A Polícia Civil deflagrou nesta quinta (3) a Operação Helmintos contra um núcleo ligado ao Primeiro Comando da Capital (PCC), suspeito de lavar cerca de R$ 1 bilhão proveniente do tráfico de drogas e exercer influência sobre atividades econômicas e políticas em Praia Grande, no litoral de São Paulo.
Os agentes cumprem mandados em imóveis residenciais e comerciais, empresas e endereços situados em Praia Grande, Guarujá, Santo André e Santana de Parnaíba. A investigação também levou policiais à administração municipal de Praia Grande para solicitar informações sobre uma licitação.
O Departamento de Polícia Judiciária de São Paulo Interior 6 identificou entre os investigados supostas lideranças da organização criminosa, operadores financeiros, intermediários do mercado imobiliário e pessoas apontadas como “testas de ferro”. O grupo teria movimentado valores próximos de R$ 1 bilhão principalmente com imóveis de alto padrão, empresas e estabelecimentos comerciais.
A apuração identificou quatro frentes de atuação: lavagem de dinheiro em negócios imobiliários, controle de quiosques instalados em áreas públicas, suspeita de favorecimento em uma licitação municipal e financiamento ou apoio a agentes políticos eleitos. Para a polícia, essas atividades indicam uma tentativa de ampliar a influência criminosa sobre setores dos poderes Executivo e Legislativo do município.

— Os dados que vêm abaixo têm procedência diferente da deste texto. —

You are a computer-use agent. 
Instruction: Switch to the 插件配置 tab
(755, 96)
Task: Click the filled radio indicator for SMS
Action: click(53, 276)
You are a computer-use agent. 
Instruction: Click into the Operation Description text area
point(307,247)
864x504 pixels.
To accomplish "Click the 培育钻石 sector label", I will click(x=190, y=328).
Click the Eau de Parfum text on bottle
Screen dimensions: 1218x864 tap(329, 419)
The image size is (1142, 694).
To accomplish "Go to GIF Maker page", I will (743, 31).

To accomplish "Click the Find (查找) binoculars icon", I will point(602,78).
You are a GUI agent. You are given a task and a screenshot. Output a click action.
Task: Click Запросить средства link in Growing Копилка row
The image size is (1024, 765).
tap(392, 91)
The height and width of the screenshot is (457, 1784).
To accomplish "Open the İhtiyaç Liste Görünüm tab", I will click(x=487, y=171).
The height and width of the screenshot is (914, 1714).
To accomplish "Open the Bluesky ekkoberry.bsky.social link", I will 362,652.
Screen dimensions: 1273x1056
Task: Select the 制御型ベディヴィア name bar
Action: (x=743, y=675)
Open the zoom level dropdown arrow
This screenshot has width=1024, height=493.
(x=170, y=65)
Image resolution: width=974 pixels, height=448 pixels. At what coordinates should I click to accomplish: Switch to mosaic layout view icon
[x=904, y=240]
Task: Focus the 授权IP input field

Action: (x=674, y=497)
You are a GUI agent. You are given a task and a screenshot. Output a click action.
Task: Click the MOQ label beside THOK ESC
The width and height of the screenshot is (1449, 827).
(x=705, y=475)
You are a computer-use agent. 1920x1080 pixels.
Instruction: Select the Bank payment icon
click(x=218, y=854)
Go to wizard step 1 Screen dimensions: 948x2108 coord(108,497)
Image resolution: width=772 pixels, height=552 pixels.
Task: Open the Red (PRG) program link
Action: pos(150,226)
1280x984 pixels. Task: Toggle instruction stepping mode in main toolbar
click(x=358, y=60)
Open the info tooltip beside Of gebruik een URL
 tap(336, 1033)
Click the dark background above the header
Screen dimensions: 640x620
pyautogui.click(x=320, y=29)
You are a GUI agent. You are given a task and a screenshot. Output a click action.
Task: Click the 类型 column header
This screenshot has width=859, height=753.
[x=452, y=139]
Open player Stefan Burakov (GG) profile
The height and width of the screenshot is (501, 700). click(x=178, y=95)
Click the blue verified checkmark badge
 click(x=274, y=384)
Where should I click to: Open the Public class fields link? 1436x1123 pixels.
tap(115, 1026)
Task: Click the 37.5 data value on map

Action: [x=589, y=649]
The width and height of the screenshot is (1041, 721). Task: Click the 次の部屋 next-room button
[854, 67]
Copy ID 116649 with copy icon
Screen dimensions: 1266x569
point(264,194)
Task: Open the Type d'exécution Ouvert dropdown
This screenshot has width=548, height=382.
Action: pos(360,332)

Justiça recebeu pedidos de prisão e bloqueio de patrimônio
A Polícia Civil pediu à Justiça a prisão temporária de quatro suspeitos apontados como lideranças e operadores financeiros do esquema. Os investigadores também solicitaram mandados de busca e apreensão, bloqueio de contas e investimentos e o sequestro de 29 imóveis vinculados aos alvos.
As buscas procuram documentos, contratos, registros financeiros, aparelhos eletrônicos, dinheiro em espécie e armas. A polícia pretende usar o material para aprofundar as apurações sobre organização criminosa, lavagem de dinheiro e tráfico de drogas.
O nome Operação Helmintos faz referência ao comportamento que a polícia considera parasitário sobre a economia local, com possível prejuízo à livre concorrência e uso de atividades comerciais em benefício da organização criminosa. As investigações seguem sob sigilo para identificar outros envolvidos e dimensionar o alcance patrimonial, econômico e político do esquema.
A Prefeitura de Praia Grande negou que policiais tenham cumprido mandado de busca e apreensão dentro da administração municipal. “Um agente da Polícia Civil esteve na Prefeitura solicitando informações acerca de uma licitação específica para exploração de um único quiosque situado na orla”, afirmou em nota. O município disse que permanece à disposição das autoridades para fornecer as informações solicitadas.